Mayor Jenny Durkan, who warned the council against enacting the legislation, could sign it into law, let it become law without her signature or veto it, in which case the council would have to vote again. Six council votes are needed to override a veto.

The mayor is evaluating the amended legislation but is “disappointed that the Council did not want to engage in a robust discussion on programs that will legally and actually prevent evictions,” her office said after Monday’s vote.

City Council and the mayor share the same goal: helping people facing evictions and keeping them in their homes, especially during the winter months, " Durkan spokesman Ernesto Apreza said in an earlier statement. “But the mayor has been advised a legal fight is almost certain and could be costly to taxpayers.”

“Mayor Durkan believes we should focus on directing tenants to proven ... programs that already provide millions of dollars to individuals and families to keep them in their homes,” Apreza added.

Such programs helped prevent many hundreds of evictions last year, Durkan’s office said.

If it becomes law, the council’s legislation will impose a moratorium on evictions between Dec. 1 and March 1, with some exceptions. Sawant had proposed a longer period, between Nov. 1 and April 1.

Some other United States jurisdictions restrict evictions based on bad weather, but no other U.S. city has a months-long ban, according to the council.

Seattle’s legislation would apply to tenants who miss rent payments and to tenants accused of violating certain lease terms. It wouldn’t apply to tenants engaging in criminal or nuisance activities, nor to owner-occupied properties.

Because of the amendments Monday, requested by the Seattle Housing Authority and nonprofit housing providers, it also wouldn’t apply to tenants proven to be engaging in behavior making their neighbors unsafe.

Councilmember Dan Strauss sponsored the amendments reducing the months covered by the legislation and limiting it to low- and moderate-income tenants (those at or below the area’s median income). Councilmember Alex Pedersen sponsored the amendment exempting small landlords.

Supporters have said the moratorium is needed to keep people down on their luck from being forced into the cold. They say most people facing eviction just need more time to catch up on rent.

“People are dying in the streets,” Jon Manella, a Tenants Union of Washington board member, told the council during a public comment session Monday.

Critics have said landlords need to make sure they can pay their own bills and contend Seattle should help tenants facing eviction by making more rent assistance available. They’ve also said there could be unintended consequences, suggesting the moratorium could saddle tenants with more debt in the long run and cause mom-and-pop landlords to sell their rentals.
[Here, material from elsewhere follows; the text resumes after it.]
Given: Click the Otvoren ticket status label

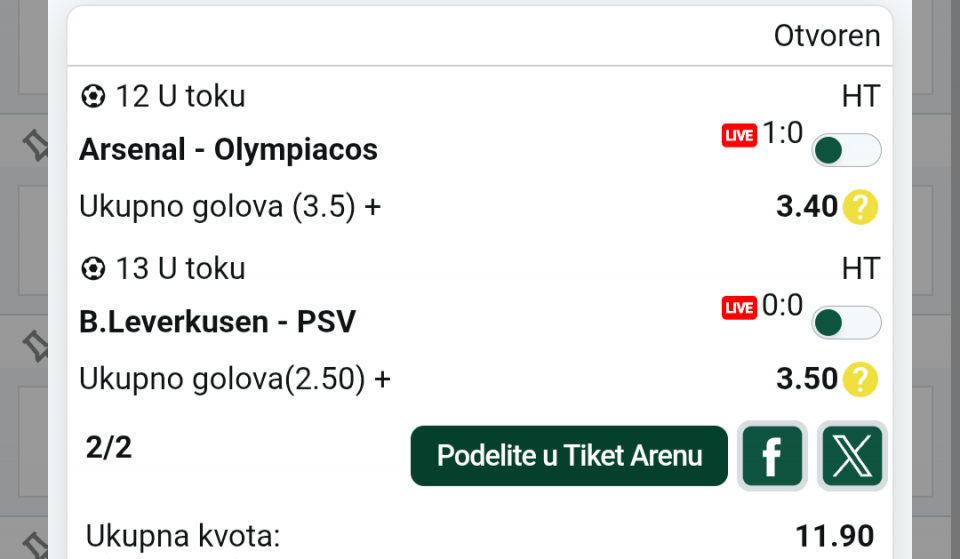Looking at the screenshot, I should [826, 36].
I have faced homelessness myself. ... However, I’m also a landlord,” said Jessica Froehlich, who owns a six-unit apartment building with her husband. “We have a mortgage. ... We cannot afford to cover peoples’ rent for five, six months.”

Under the council’s legislation, a landlord could still file for evictions during the winter months, and a tenant in that situation would have to respond in court by citing the moratorium as a defense. A judge could require the landlord to refile at a later date or could delay the eviction.

Tenants would still be responsible for rent during the months covered by the moratorium. Fees could be charged during that time and debt could accrue.

The legislation would augment an existing Seattle law that dictates the circumstances under which landlords can and can’t evict tenants.

The King County Sheriff’s Office received 3,329 eviction orders from King County Superior Court last year and enforced 1,191 of them, including 551 at Seattle addresses (some unincorporated King County areas have Seattle addresses).

In many cases, tenants served notice by their landlords leave immediately, so an eviction is never filed in court, and in other cases, tenants leave or come to terms with their landlords before ordered evictions are enforced by sheriff’s deputies.

Councilmember Andrew Lewis sponsored an amendment Monday creating the framework for an additional fund to help when low-income tenants can’t afford to keep up with their rent.